◆ Provided material
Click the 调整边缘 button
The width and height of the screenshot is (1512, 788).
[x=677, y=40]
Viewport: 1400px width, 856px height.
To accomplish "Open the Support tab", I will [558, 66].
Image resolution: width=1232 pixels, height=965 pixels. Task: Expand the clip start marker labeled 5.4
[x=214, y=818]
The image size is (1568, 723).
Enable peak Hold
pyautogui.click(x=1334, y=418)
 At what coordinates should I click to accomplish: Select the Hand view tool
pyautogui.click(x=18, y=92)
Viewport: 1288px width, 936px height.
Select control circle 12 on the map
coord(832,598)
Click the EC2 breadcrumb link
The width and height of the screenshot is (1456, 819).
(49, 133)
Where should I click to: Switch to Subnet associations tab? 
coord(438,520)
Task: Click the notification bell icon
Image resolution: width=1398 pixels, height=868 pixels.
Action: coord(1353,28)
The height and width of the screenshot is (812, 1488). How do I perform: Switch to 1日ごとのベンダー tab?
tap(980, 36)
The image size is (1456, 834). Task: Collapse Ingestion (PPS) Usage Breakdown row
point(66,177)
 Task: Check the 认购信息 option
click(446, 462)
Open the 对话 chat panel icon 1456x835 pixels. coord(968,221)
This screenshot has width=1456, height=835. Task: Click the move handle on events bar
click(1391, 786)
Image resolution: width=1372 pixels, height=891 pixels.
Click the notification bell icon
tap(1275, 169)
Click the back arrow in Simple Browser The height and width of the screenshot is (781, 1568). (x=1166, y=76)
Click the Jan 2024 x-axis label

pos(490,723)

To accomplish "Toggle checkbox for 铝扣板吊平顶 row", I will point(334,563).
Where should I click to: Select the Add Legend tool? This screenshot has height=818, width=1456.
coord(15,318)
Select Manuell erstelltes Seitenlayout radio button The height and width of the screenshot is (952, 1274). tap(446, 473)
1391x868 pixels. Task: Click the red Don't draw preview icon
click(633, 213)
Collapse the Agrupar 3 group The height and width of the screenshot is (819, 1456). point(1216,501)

◆ Task instructions
Using the listing, copy every line where the word "Viewport" shows up.

◆ Written response
Viewport: 1400px width, 856px height.
Viewport: 1288px width, 936px height.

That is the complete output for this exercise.